O conjunto de dados é o Breast Cancer Wisconsin Diagnostic Data Set. Os dados fornecem as características dos núcleos celulares de células mamárias extraídas por meio de Punção por Aspiração com Agulha Fina (PAAF). Neste procedimento, um nódulo é perfurado por uma fina agulha, com o auxílio de ultra-sonografia.
Uma amostra de tecido é extraída, podendo, então, ser analisada por patologistas. As amostras em questão foram coletadas entre janeiro de 1989 e novembro de 1990, totalizando 699 exemplares.
Para realizar a análise das amostras, foram usados os algoritmos de aprendizado supervisionado conhecidos como máquina de vetores de suporte, redes neurais artificiais e redes neurais profundas, que tem como objetivo reconhecer padrões na amostra e realizar uma classificação, neste caso específico, apresentar um diagnóstico de câncer ou células saudáveis.
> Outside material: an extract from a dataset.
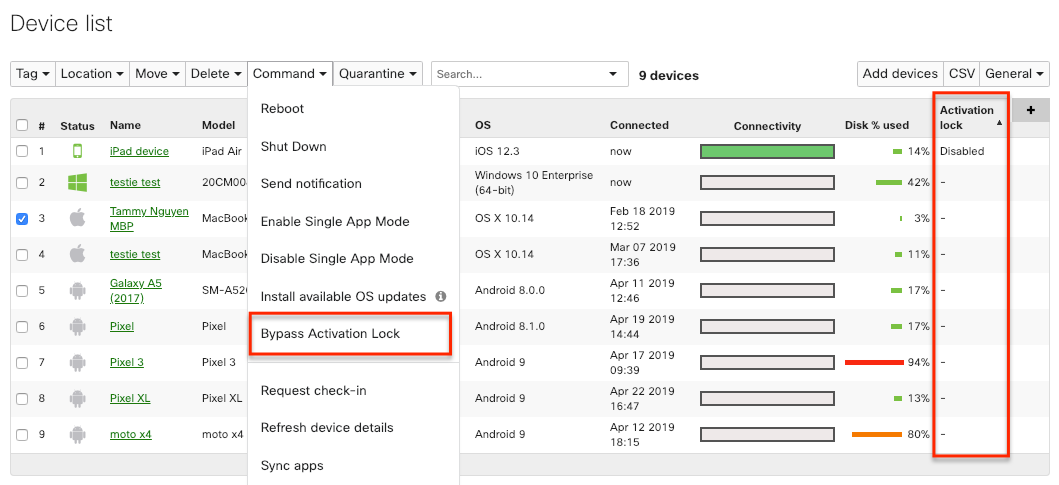Choose Reboot from Command menu

pos(282,109)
A idéia básica é de dar entrada com os dados de características celulares como uniformidade do tamanho e forma celulares, espessura do aglomerado, nível de adesão, morfologia dos núcleos, entre outras. No conjunto de dados ainda é possível encontrar o diagnóstico fornecido pela patologia como sendo a célula cancerígena ou não.
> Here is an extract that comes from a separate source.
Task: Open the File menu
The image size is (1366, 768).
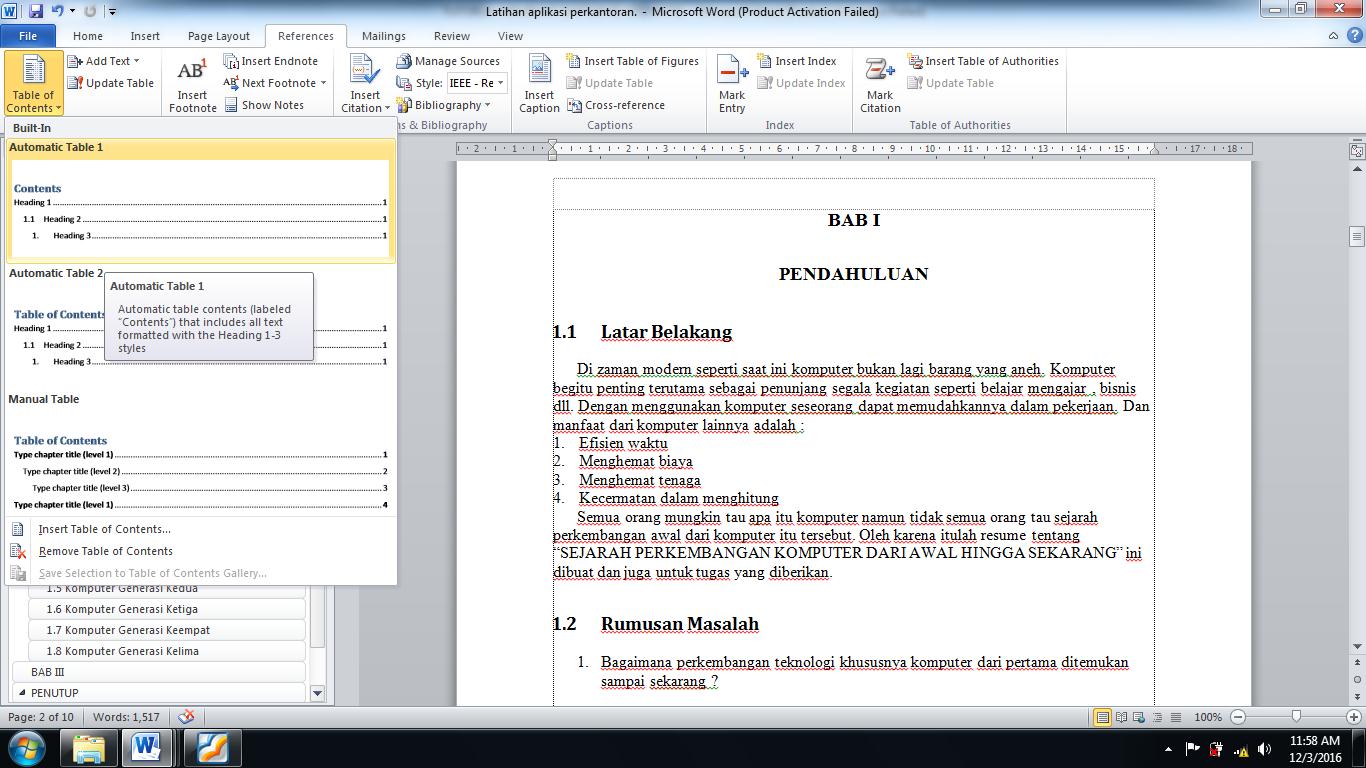Action: 28,35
Os dados são separados em dois grupos, treino e teste. A máquina faz uso dos dados de treino e, por meio dos algoritmos, é capaz de reconhecer padrões entre os elementos da amostra, gerando um modelo. Com a entrada dos dados de teste, o modelo permite a classificação dos elementos desse grupo da amostra. A partir de então, aplica-se métricas de avaliação que permitem verificar o grau de eficiência do modelo. As principais métricas são precisão, que avalia o percentual total de acertos, a sensibilidade, que avalia a capacidade do método de encontrar os resultados positivos. Ou seja, o método é mais eficiente quanto maior for o número de verdadeiros positivos, isto é, aqueles resultados que o método classificou como positivo e que são realmente positivos. E a especificidade, que avalia a capacidade do método de encontrar aos resultados negativos. O método é mais eficiente quanto maior for a proporção de resultados que são classificados como negativos e que são realmente negativos. Para este conjunto de dados, o algoritmo de máquina de vetores de suporte mostrou-se o mais eficiente, com um nível de precisão de 96%, 97% de sensibilidade e 94% de especificidade.
Podemos argumentar que o índice de precisão ainda é considerado baixo no fornecimento de diagnósticos, uma vez que estamos tratando de vidas humanas. Desta forma, um erro de 4% pode ainda ser considerado elevado. No entanto, é preciso que façamos algumas ponderações.
Primeiro, o nível de erro nos diagnósticos apresentados pelas máquinas é bem próximo do erro apresentado nas análises humanas, estimado em cerca de 2%. Além do mais, o conjunto de dados utilizado no estudo é pequeno, do ponto de vista estatístico. Podemos acreditar que o nível de eficiência do modelo deve melhorar quanto maior for a base de dados pra treino.
Segundo, no momento atual, e ainda por muito tempo a frente, a inteligência artificial atua como auxiliar na tomada de decisão. O fator humano ainda é imprescindível.
Fica muito evidente o potencial das máquinas em fornecer diagnósticos ou, pelo menos, em fornecer os subsídios para um diagnóstico, o que deve servir como incentivo adicional para que mais pesquisas sejam realizadas, não somente para aperfeiçoar o que já foi obtido, mas também para a descoberta de novas aplicações da inteligência artificial.
Portanto, é inegável o potencial que a inteligência artificial possui para contribuir positivamente com a pesquisa científica. Sua utilização já pode ser considerado como um novo paradigma para o modo de se fazer ciência. Como sua utilização ainda encontra-se em estágios iniciais, ainda não temos previsão de estimar o quanto pode contribuir para novas descobertas. Mas, vale a reflexão por parte dos agentes envolvidos na pesquisa científica para adaptarem-se à esta nova modalidade. É de fundamental importância que nosso sistema de ensino não ignore esta tendência, ou ficaremos cada vez mais para trás na produção de conhecimentos e tecnologias.